Exercise: Transcribe all the entries word for word, omitting any pictures they contain.

Records shown:
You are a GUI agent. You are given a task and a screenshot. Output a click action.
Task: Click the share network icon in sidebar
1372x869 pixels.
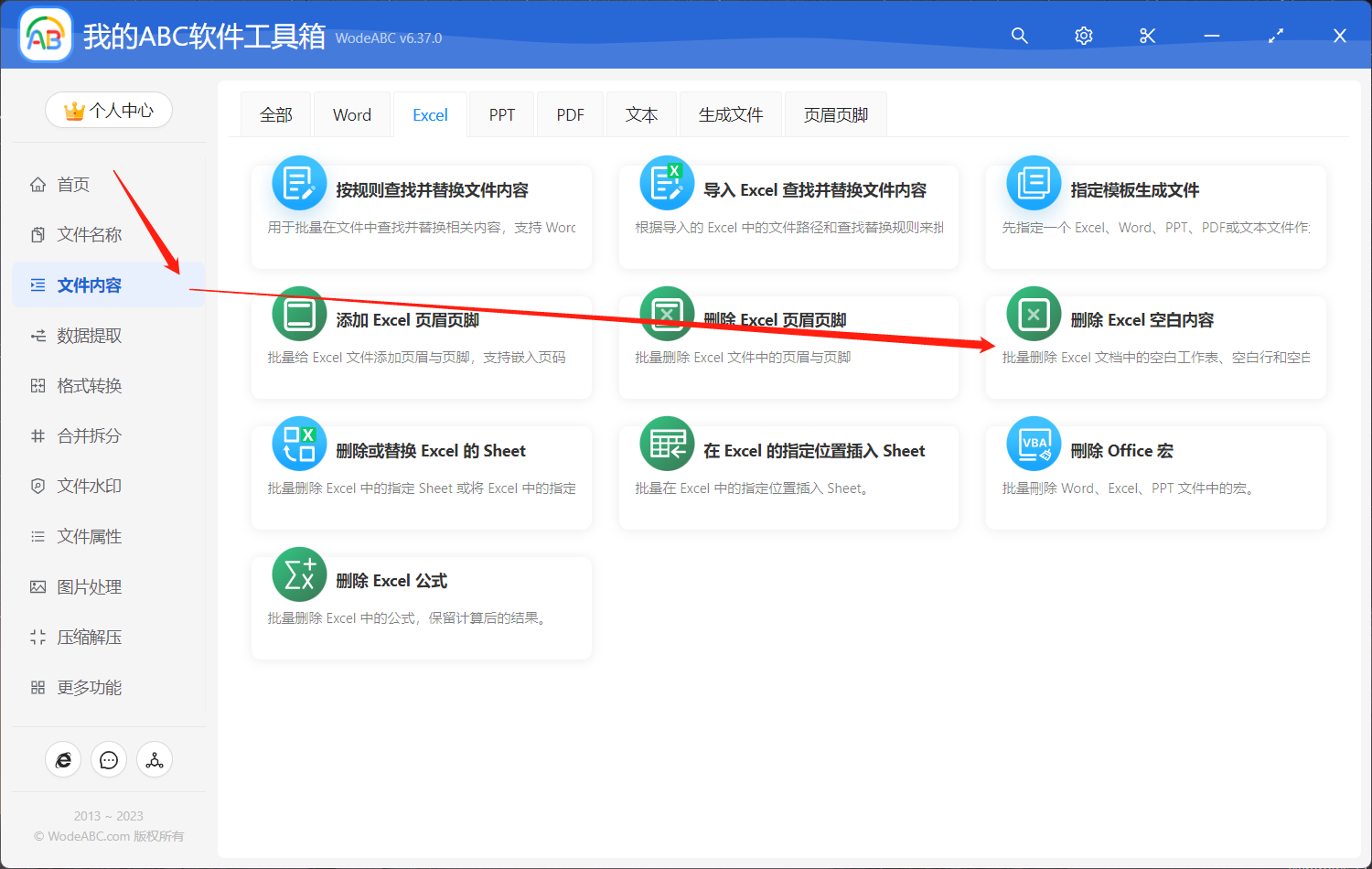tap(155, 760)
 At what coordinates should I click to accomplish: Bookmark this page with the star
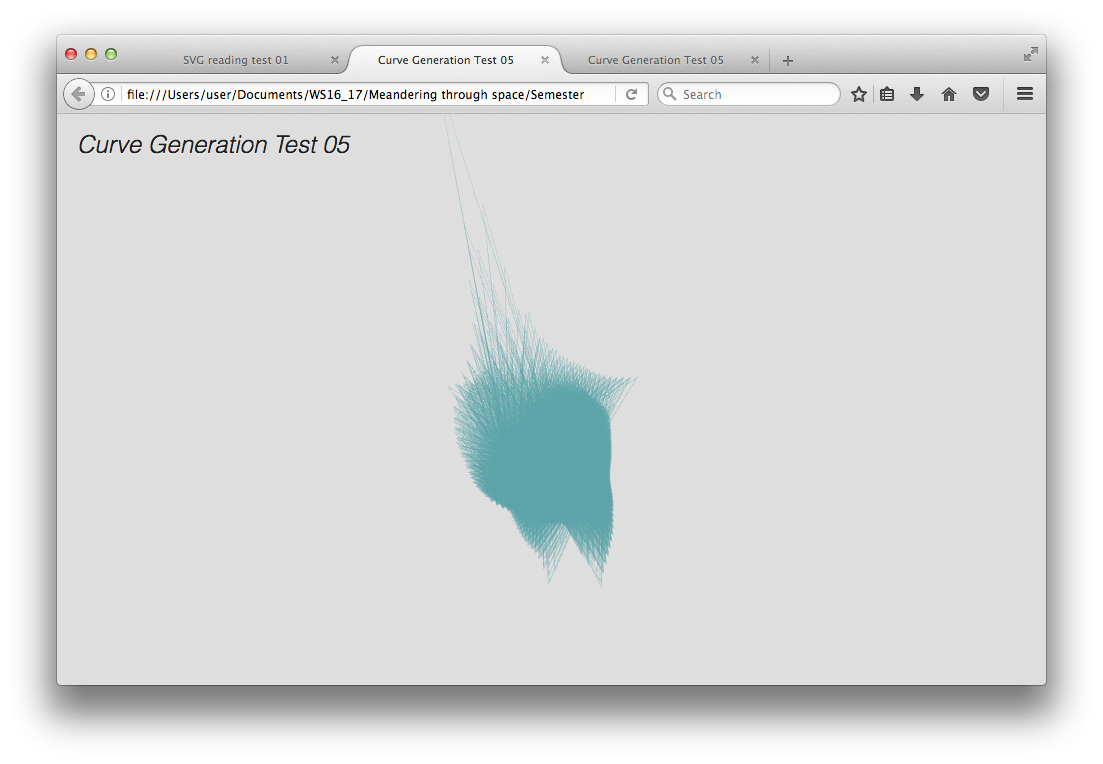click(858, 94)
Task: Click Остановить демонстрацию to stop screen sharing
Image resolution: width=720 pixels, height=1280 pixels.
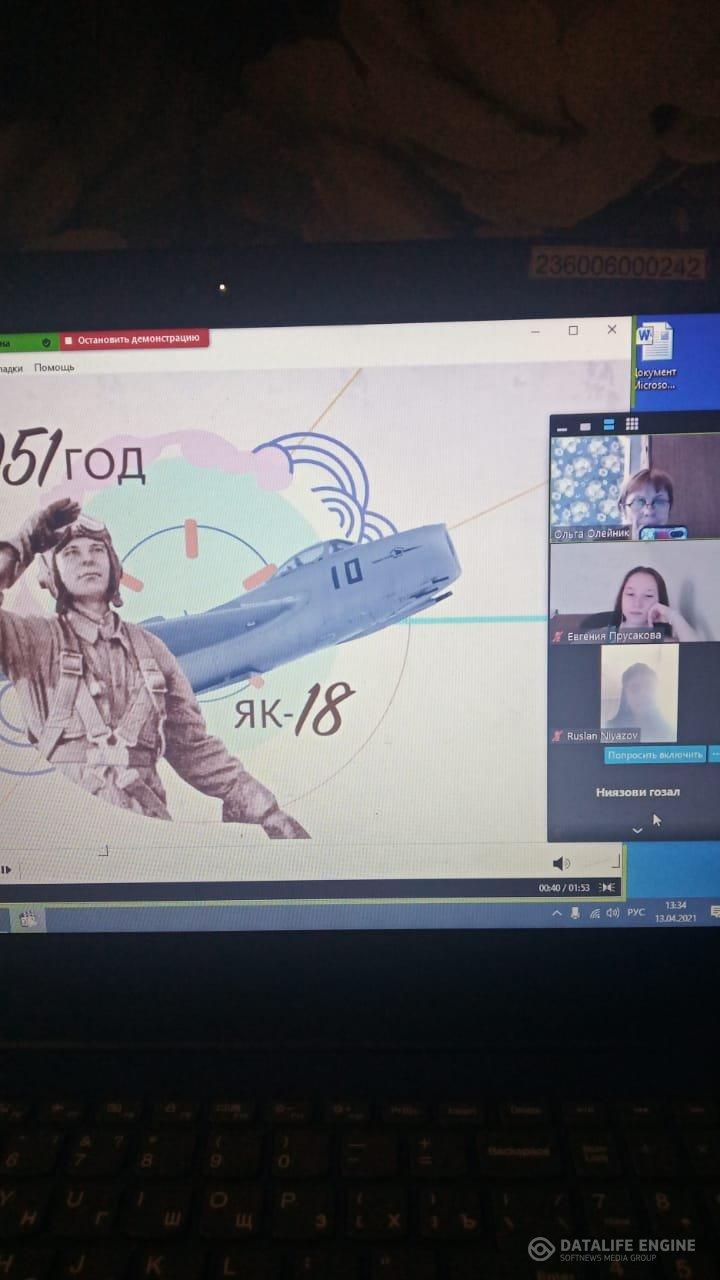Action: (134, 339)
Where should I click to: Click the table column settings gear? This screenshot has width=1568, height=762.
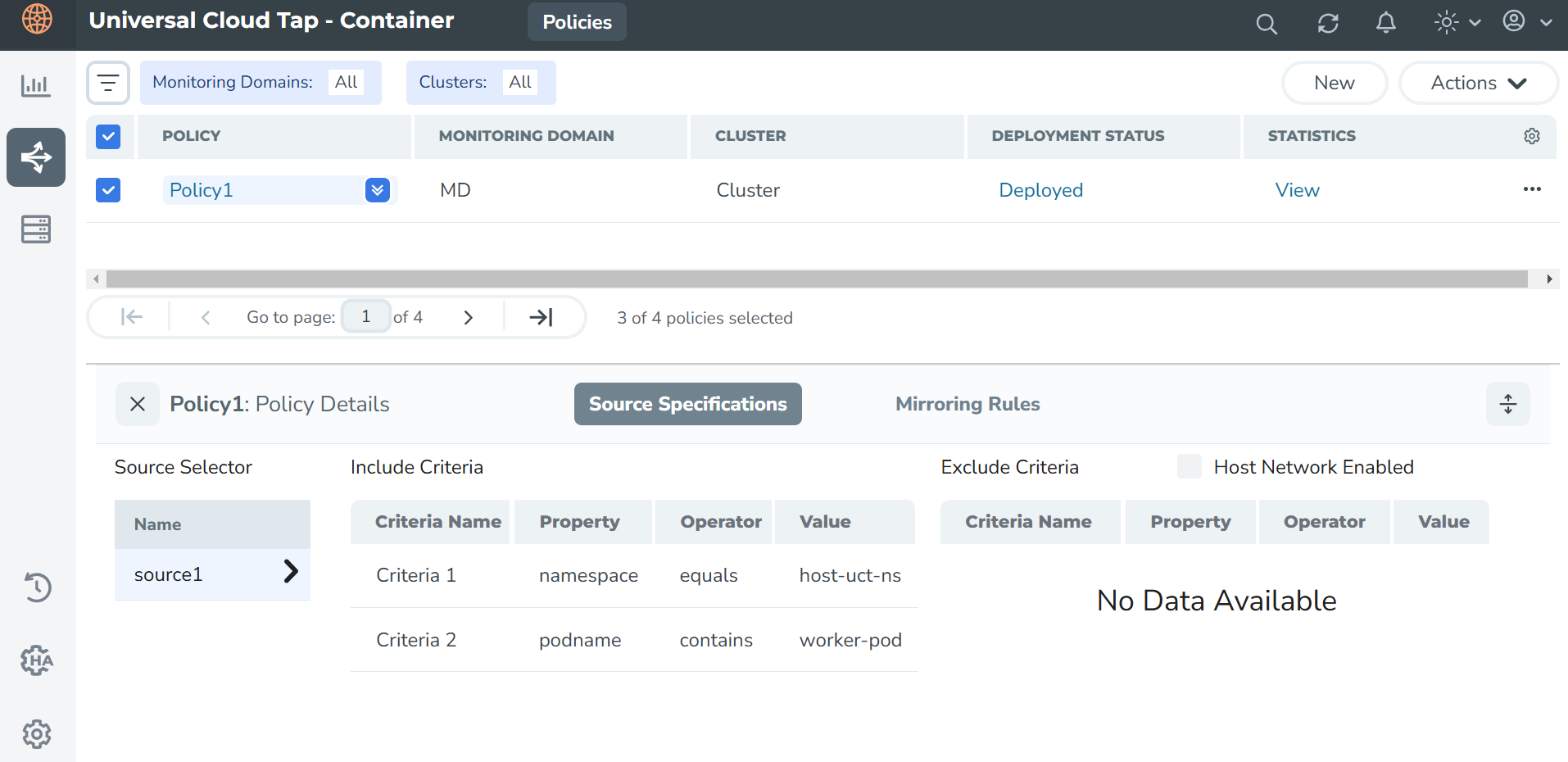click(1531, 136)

Solved problem:
You are a GUI agent. You are given a task and a screenshot. Output a click action.
Task: Click the share network icon in sidebar
1372x869 pixels.
tap(155, 760)
 At what coordinates should I click to accomplish: Bookmark this page with the star
click(858, 94)
Task: Click Остановить демонстрацию to stop screen sharing
Image resolution: width=720 pixels, height=1280 pixels.
Action: (134, 339)
Where should I click to: Click the table column settings gear? This screenshot has width=1568, height=762.
click(1531, 136)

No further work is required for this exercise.